В минуту, когда Фелицианов весь как бы исчез, обратившись в точку на кончике пера, послушного лишь рождаемой фразе, ее ритму и сквозь ритм увиденному лучу солнца в казацкой хате, как он осветил жирный лист ваньки мокрого на окне, и задвигались, чередуя под моргающим взглядом семилетнего Арсения теневые и освещенные лепестки оконного цветка, ах, тавтология попалась: «на окне» и «оконного» – и стремительный поиск выхода: заменить? усилить, реализовав как прием? – вот в эту минуту постучали в дверь.
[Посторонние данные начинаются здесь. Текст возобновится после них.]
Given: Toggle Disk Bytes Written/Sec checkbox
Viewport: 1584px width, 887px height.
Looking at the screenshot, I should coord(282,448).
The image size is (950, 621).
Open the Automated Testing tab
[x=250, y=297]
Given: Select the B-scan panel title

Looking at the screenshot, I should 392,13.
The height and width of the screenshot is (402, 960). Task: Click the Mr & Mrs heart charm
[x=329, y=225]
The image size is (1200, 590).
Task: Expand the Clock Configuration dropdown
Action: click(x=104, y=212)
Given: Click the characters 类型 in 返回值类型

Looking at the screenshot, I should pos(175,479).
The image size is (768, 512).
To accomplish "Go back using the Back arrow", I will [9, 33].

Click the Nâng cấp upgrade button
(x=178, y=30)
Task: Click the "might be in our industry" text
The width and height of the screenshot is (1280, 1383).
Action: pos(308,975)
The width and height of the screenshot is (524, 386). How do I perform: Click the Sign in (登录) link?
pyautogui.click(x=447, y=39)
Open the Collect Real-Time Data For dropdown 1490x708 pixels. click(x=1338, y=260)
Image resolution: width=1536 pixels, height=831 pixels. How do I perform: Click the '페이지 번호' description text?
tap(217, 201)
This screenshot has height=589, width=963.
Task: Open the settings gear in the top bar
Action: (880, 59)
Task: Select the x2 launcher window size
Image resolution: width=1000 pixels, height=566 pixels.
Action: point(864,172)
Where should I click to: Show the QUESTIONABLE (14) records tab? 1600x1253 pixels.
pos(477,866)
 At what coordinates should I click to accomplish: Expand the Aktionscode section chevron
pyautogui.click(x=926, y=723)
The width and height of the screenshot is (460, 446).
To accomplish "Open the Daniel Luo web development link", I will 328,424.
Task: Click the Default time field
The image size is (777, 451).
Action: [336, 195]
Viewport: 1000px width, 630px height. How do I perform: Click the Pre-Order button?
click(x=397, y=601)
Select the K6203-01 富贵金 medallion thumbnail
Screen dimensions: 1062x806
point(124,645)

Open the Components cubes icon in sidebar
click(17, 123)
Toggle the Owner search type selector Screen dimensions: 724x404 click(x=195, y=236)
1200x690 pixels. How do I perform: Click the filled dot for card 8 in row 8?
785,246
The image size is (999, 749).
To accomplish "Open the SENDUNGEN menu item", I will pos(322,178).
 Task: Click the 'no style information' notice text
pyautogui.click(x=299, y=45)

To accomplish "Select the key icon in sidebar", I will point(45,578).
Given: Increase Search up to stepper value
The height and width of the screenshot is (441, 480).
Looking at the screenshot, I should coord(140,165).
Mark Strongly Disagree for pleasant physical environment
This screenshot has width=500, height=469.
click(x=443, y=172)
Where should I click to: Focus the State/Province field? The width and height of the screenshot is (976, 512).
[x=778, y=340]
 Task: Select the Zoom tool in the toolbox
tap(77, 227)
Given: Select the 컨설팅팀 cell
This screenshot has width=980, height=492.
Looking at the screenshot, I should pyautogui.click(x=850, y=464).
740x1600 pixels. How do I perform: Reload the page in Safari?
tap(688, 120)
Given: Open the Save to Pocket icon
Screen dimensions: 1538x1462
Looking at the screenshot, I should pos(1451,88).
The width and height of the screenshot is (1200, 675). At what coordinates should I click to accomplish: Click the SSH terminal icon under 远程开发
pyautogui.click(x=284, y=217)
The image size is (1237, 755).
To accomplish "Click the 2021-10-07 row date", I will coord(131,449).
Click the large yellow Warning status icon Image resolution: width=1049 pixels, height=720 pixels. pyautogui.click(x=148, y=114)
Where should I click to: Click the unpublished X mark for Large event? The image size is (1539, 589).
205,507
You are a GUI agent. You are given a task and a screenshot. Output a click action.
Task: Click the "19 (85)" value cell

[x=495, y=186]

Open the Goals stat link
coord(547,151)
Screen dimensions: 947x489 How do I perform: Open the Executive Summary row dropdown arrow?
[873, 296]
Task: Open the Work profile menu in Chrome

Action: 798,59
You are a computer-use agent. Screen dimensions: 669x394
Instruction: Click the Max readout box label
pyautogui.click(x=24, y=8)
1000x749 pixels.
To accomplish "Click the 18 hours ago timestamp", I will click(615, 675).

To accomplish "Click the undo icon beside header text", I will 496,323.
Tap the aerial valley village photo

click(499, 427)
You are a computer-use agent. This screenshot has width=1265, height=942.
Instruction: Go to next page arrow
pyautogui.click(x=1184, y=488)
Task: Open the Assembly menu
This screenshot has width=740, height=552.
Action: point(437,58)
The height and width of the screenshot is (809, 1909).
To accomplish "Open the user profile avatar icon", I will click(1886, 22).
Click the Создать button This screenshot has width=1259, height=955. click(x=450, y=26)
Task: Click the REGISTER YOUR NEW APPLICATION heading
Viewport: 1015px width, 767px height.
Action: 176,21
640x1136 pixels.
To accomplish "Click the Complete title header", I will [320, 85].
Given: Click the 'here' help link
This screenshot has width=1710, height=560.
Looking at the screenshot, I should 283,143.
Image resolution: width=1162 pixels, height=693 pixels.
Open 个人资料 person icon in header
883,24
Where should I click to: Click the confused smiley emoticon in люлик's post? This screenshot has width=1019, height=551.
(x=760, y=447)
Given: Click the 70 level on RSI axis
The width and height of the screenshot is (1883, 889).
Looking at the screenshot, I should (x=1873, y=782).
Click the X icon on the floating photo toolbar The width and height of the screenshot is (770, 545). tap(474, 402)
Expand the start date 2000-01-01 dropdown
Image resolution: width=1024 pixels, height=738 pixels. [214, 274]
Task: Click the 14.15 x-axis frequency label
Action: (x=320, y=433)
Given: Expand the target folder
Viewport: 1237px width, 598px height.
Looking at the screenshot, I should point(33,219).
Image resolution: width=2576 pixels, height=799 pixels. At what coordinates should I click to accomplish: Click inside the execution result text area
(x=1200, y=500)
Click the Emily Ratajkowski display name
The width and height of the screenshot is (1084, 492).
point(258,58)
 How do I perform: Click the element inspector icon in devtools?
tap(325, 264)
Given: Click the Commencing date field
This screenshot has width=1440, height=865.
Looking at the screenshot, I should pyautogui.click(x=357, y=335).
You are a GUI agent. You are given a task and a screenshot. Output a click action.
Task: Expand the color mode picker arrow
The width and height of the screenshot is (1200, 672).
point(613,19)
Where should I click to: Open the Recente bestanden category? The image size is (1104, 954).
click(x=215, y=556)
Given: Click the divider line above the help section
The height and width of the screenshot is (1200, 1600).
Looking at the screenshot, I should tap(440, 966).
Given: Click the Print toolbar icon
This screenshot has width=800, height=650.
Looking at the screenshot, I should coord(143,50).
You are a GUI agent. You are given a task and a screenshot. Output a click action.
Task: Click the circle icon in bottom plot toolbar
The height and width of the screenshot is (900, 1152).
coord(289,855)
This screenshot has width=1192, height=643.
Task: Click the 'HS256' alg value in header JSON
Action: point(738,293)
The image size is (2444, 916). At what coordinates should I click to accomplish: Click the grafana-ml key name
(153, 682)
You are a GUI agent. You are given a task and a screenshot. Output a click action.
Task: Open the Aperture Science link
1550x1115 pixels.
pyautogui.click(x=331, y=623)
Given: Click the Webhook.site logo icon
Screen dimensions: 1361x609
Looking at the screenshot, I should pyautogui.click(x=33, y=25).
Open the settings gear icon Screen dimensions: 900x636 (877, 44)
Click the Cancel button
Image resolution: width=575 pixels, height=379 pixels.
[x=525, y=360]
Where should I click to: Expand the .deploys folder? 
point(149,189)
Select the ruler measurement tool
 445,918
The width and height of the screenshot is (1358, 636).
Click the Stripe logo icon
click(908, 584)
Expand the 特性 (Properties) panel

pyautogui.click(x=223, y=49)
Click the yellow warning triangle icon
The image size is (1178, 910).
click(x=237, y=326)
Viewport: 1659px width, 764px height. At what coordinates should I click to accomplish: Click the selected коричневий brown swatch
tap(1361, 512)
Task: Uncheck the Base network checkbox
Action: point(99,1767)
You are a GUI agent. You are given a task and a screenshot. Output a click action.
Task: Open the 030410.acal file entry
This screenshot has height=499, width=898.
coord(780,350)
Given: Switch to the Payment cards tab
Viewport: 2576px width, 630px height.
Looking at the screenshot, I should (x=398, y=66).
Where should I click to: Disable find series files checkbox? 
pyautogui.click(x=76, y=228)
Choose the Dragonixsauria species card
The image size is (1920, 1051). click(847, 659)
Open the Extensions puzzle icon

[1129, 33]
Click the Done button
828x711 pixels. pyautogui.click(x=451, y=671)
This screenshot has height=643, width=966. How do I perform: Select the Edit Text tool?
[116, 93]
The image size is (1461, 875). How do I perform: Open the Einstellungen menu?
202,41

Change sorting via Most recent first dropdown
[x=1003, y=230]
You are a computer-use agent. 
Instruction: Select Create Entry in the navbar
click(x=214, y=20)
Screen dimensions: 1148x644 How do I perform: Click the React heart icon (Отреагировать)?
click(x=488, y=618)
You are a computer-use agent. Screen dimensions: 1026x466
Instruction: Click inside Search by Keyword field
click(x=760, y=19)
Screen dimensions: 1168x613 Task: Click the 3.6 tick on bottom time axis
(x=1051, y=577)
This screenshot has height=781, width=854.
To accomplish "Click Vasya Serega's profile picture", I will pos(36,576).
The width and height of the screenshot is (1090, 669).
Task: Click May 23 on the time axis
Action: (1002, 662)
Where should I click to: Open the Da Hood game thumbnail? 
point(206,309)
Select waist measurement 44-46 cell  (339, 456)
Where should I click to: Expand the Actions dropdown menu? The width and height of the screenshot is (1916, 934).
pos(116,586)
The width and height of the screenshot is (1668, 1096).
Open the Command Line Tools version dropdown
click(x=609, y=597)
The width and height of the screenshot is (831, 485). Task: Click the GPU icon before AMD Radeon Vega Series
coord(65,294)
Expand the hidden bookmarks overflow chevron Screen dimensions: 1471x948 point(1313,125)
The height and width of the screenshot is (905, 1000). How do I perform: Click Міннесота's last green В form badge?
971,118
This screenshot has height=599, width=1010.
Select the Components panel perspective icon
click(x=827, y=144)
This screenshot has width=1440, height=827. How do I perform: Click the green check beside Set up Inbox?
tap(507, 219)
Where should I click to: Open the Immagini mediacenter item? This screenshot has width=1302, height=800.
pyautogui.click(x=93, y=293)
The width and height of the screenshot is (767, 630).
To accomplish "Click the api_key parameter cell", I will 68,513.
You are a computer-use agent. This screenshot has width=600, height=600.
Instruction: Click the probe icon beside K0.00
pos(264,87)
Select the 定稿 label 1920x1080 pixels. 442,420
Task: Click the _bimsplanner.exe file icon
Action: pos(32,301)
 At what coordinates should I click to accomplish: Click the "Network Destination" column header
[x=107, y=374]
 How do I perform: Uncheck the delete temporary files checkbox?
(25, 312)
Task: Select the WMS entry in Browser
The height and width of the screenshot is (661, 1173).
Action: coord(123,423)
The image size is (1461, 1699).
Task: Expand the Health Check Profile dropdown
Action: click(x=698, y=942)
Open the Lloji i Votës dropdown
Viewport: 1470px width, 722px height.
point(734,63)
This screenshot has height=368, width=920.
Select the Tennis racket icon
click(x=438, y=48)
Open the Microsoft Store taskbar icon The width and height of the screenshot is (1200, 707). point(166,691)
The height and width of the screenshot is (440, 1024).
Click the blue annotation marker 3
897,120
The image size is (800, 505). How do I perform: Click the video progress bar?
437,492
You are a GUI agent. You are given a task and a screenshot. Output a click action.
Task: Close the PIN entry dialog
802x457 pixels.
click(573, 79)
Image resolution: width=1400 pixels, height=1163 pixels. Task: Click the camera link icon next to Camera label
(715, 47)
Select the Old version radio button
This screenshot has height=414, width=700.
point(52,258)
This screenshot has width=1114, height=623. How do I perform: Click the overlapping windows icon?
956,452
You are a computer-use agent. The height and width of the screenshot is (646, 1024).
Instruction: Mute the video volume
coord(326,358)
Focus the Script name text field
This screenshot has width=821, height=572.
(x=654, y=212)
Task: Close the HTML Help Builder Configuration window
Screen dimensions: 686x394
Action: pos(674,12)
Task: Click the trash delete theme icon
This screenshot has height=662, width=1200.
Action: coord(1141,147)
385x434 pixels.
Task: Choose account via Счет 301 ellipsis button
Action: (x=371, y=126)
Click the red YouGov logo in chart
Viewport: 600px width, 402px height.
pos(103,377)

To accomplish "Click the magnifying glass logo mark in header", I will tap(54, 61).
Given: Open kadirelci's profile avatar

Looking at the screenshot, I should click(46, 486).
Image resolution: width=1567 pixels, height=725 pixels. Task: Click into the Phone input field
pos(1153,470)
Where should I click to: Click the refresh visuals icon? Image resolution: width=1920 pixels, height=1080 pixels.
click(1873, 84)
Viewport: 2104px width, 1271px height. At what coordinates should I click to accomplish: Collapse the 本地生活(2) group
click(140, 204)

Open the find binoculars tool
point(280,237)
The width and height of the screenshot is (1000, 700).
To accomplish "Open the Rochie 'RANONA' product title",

Доннерветтер! Сорвалось! И уже не восстановишь – ускользнуло. Тень слова мелькнула и исчезла, и звон трамвая на бульваре, чугунный нос Гоголя, барометр на стене, пепельница под рукой, полная окурков, выступили из позабытой реальности.
– Да, да, войдите, – подавив раздражение, злобу и досаду, отозвался на стук Фелицианов.
Явился преображенец.
– Вы простите, Георгий Андреевич, но мне не дает покоя отсутствие в романе полезных исторических сведений.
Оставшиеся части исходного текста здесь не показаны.